## Your goal
Lines with the word "Click" in them must be copied from the records below.
▬▬▬
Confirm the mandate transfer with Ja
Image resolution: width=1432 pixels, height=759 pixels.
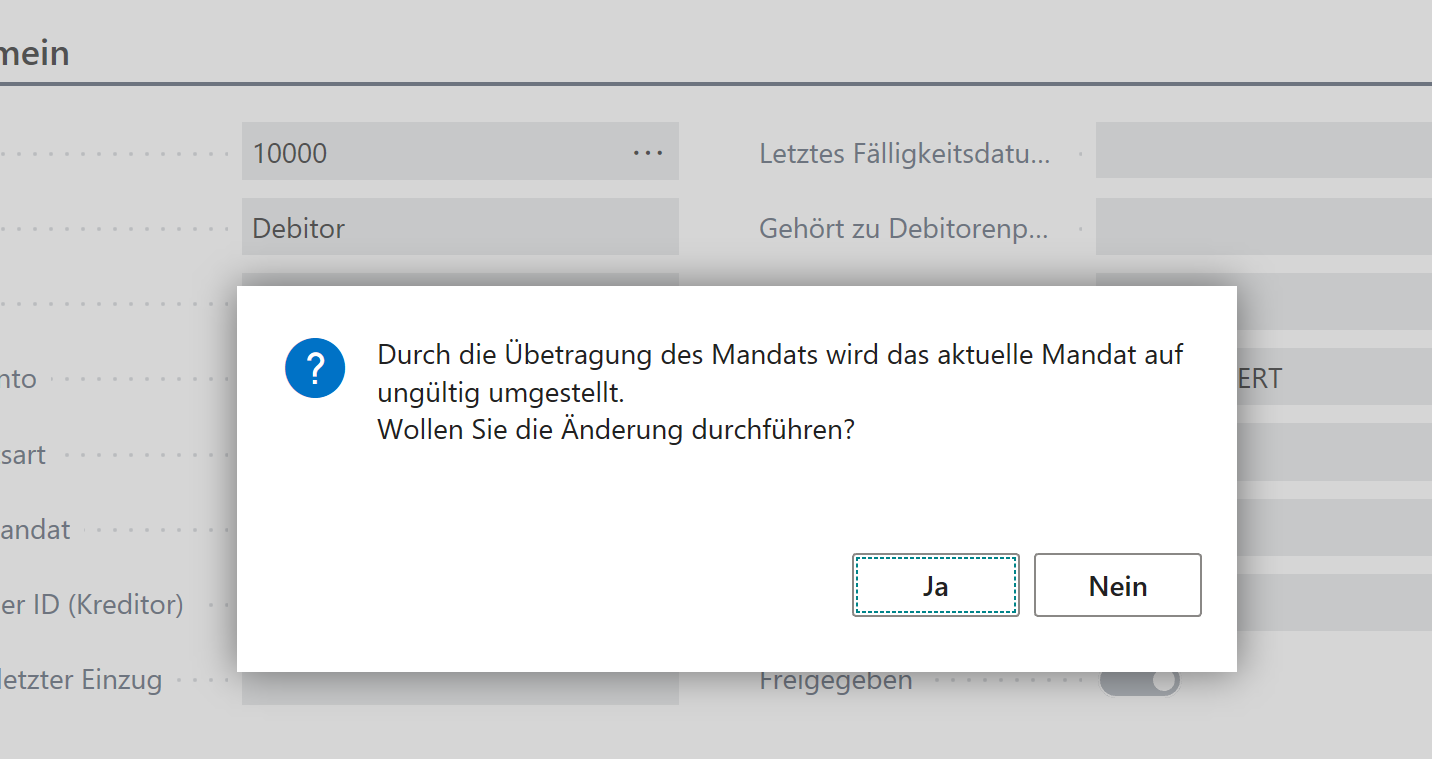(935, 585)
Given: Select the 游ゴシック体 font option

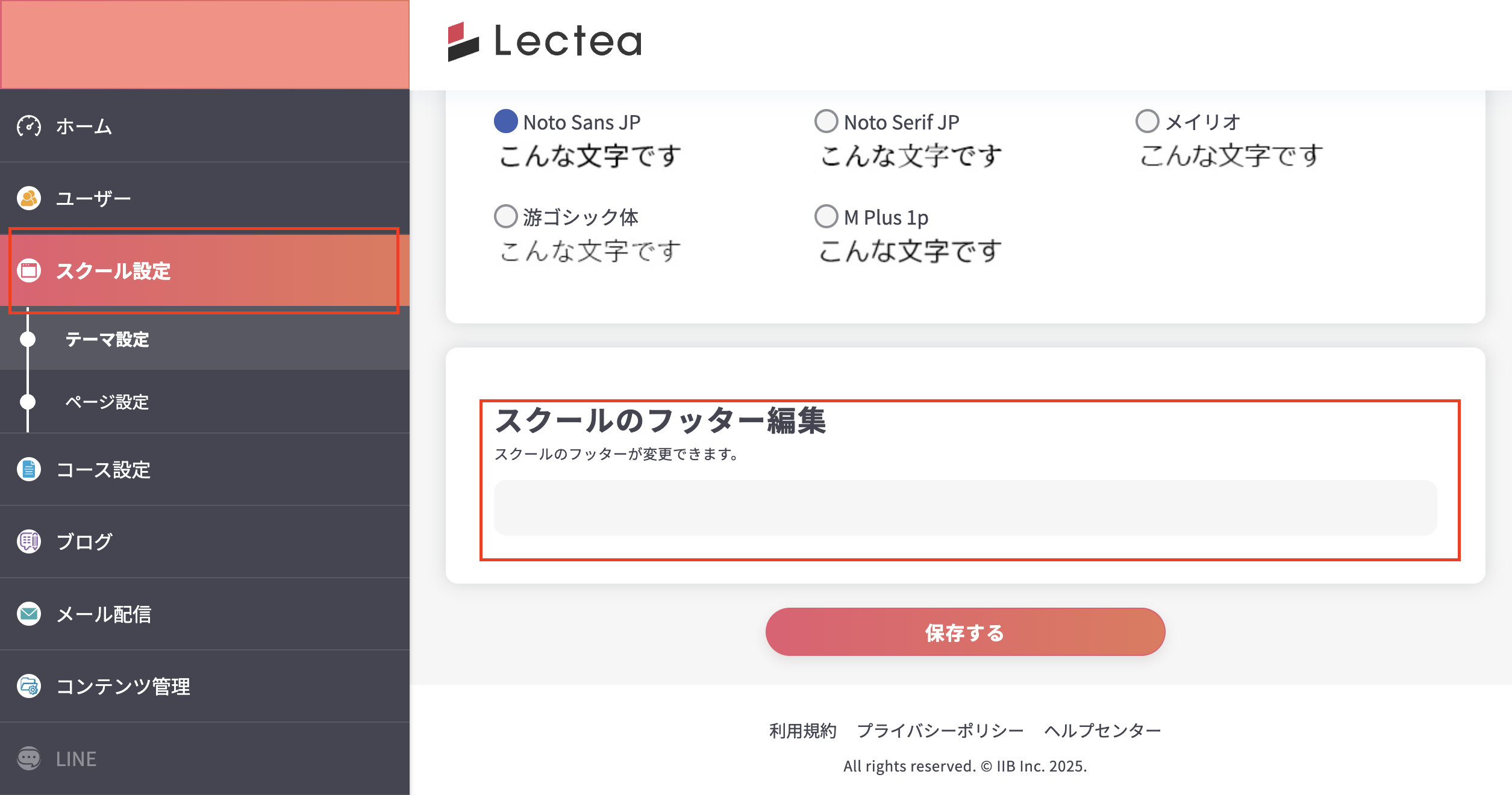Looking at the screenshot, I should point(505,217).
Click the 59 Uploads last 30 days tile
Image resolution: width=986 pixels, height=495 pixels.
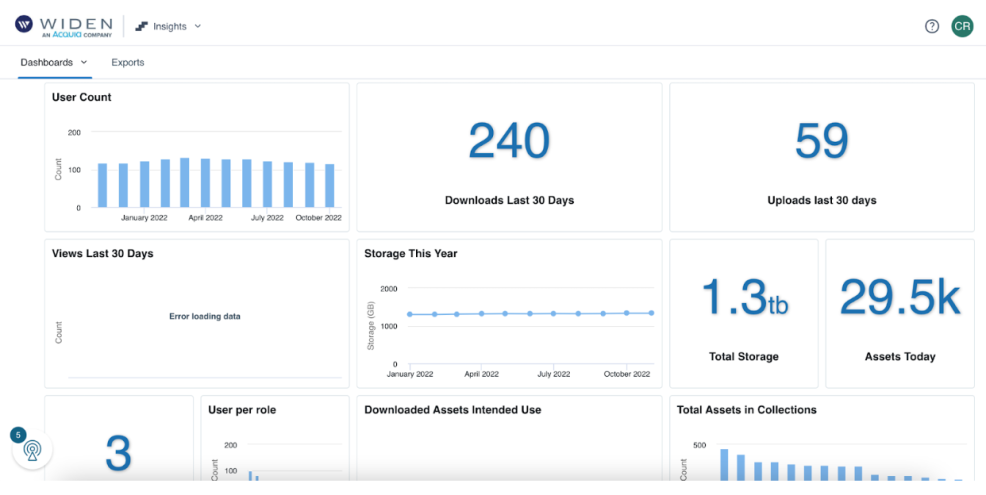[x=821, y=157]
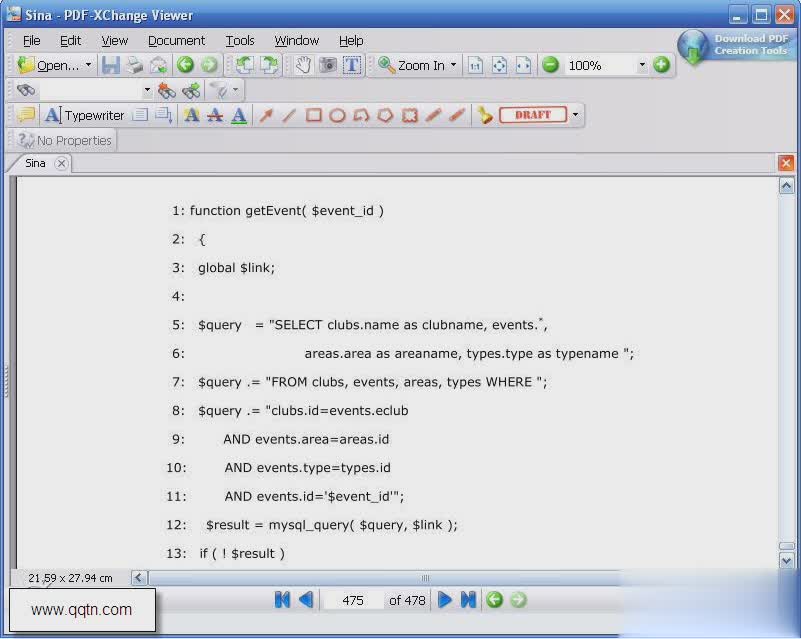
Task: Select the Rectangle annotation tool
Action: [312, 115]
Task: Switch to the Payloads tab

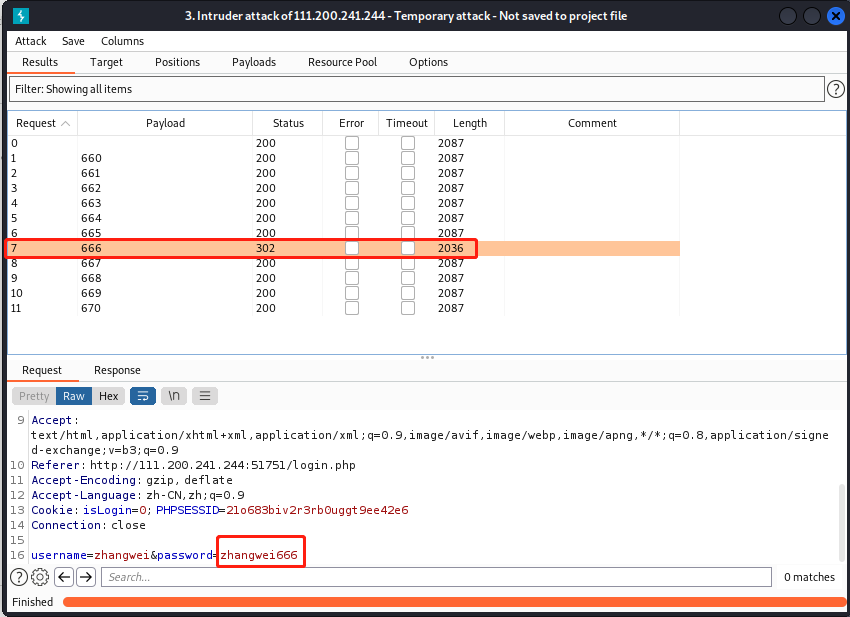Action: [254, 62]
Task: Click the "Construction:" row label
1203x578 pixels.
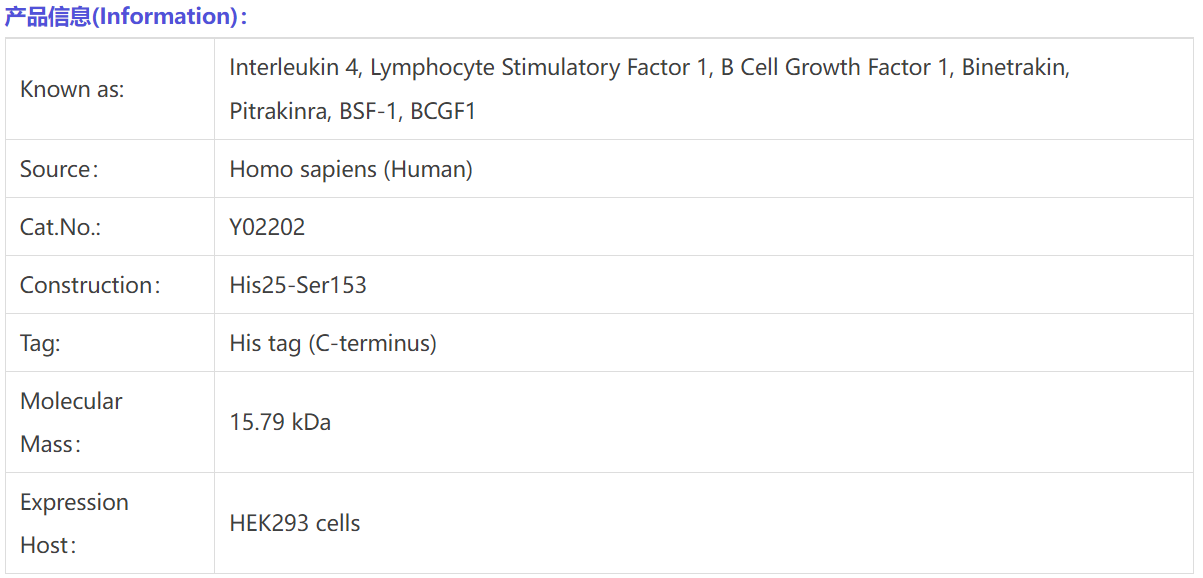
▬▬▬
## Task result
Click the 59 Uploads last 30 days tile
Task: Click the "Construction:" row label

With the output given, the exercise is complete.